Here are some pics of mine. Don't know how many miles on these but still many more left. Plus, they hold air (not like the Carlisles I had). I check em before during and after hauls and hardly ever have to add air. The extra rib coverage makes the sidewalls a lot stronger especially when making sharp turns on backing or parking. My trips are to Lake Conroe and back about 8 times a year, SLP and back about 6 times a year, and Sommerville once a year. Been doing that now since 2011 on these tires.


----------



## rglide09 (Mar 21, 2012)

Go with LT tires if you can, hard to find in 15" if that is what you have. I've have Nitto tires on my 12K lb Montana 5th wheel, no issues after 4 years. I had Carlisle on a 8K lb 5th wheel and every trip has a blow out, Discount Tire replaced every one but the body damage created is not covered.


----------



## Hunter11 (Jun 26, 2008)

Our previous 5th wheel was 12k and the 16" Mission ST E rated tires that came on it were junk with 2k miles on them. I had a set of BFG Commercial T/A All Season LT tires installed on it and never had another issue for the 5 years we owned it.
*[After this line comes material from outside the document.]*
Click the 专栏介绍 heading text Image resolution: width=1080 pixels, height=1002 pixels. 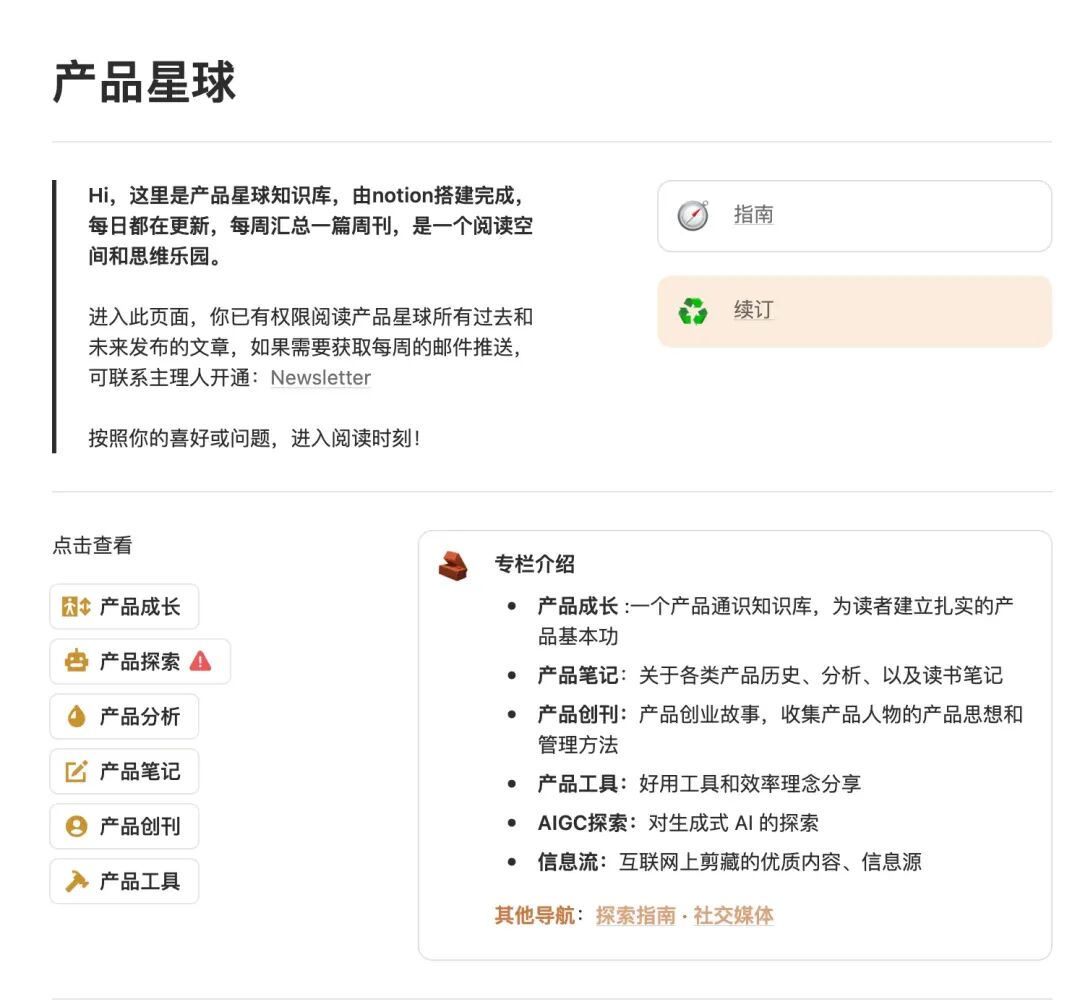pyautogui.click(x=534, y=564)
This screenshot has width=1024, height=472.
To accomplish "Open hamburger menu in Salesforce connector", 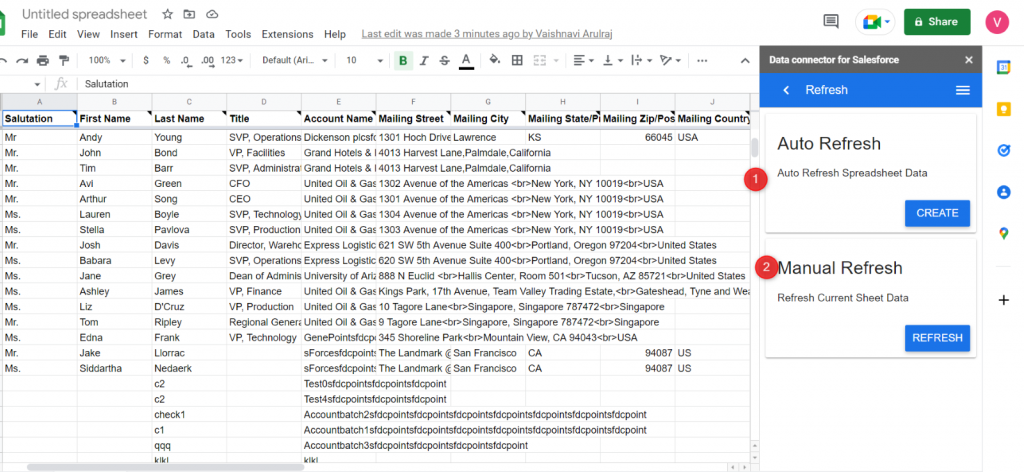I will [963, 90].
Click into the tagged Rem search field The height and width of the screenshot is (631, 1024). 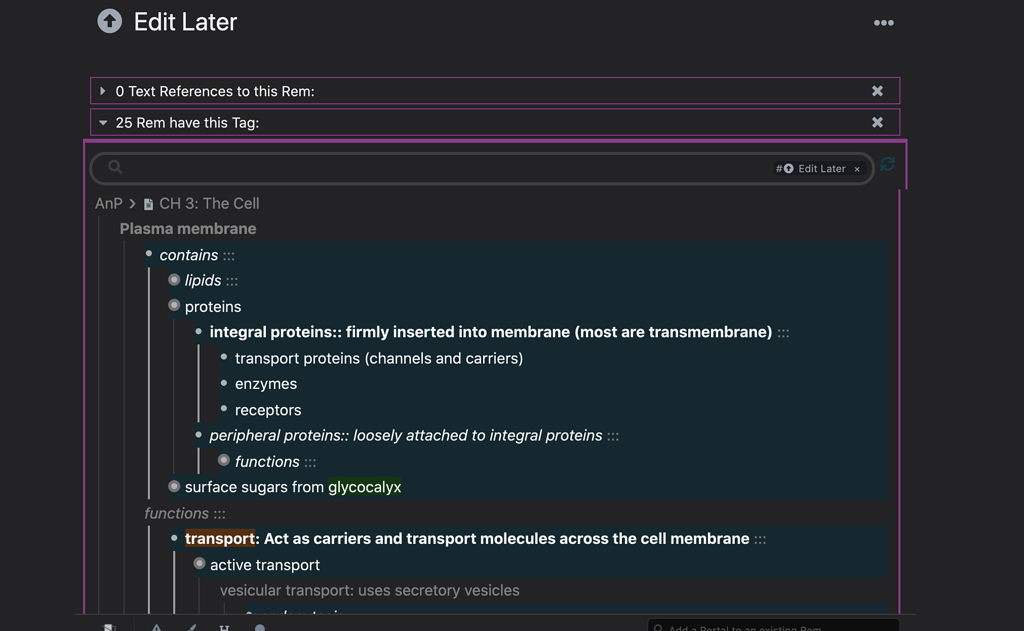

When we ordered our new unit it came standard with 16" Goodyear G614 G rated tires and I upgraded to the 17.5" Goodyear G114 H rated tires for $800 from the factory. I also have a TST TPMS installed on the trailer tires to keep an eye on them going down the road. On most of the RV forums the Maxxis ST tires seem to have the best feedback. I would look at LT tires if it were me.


----------



## redexpress (Apr 5, 2010)

When you go upgrading tires, check the wheel for max air pressure. The load rating and air pressure should be stamped on the inside of the wheel. I would like to go from load range E to load range G or H but my wheels won't take any more pressure. I can't find a 6 lug 16" wheel rated to 90+ psi.
I haven't had any issues with my Maxxis.
and....get steel valve stems.


----------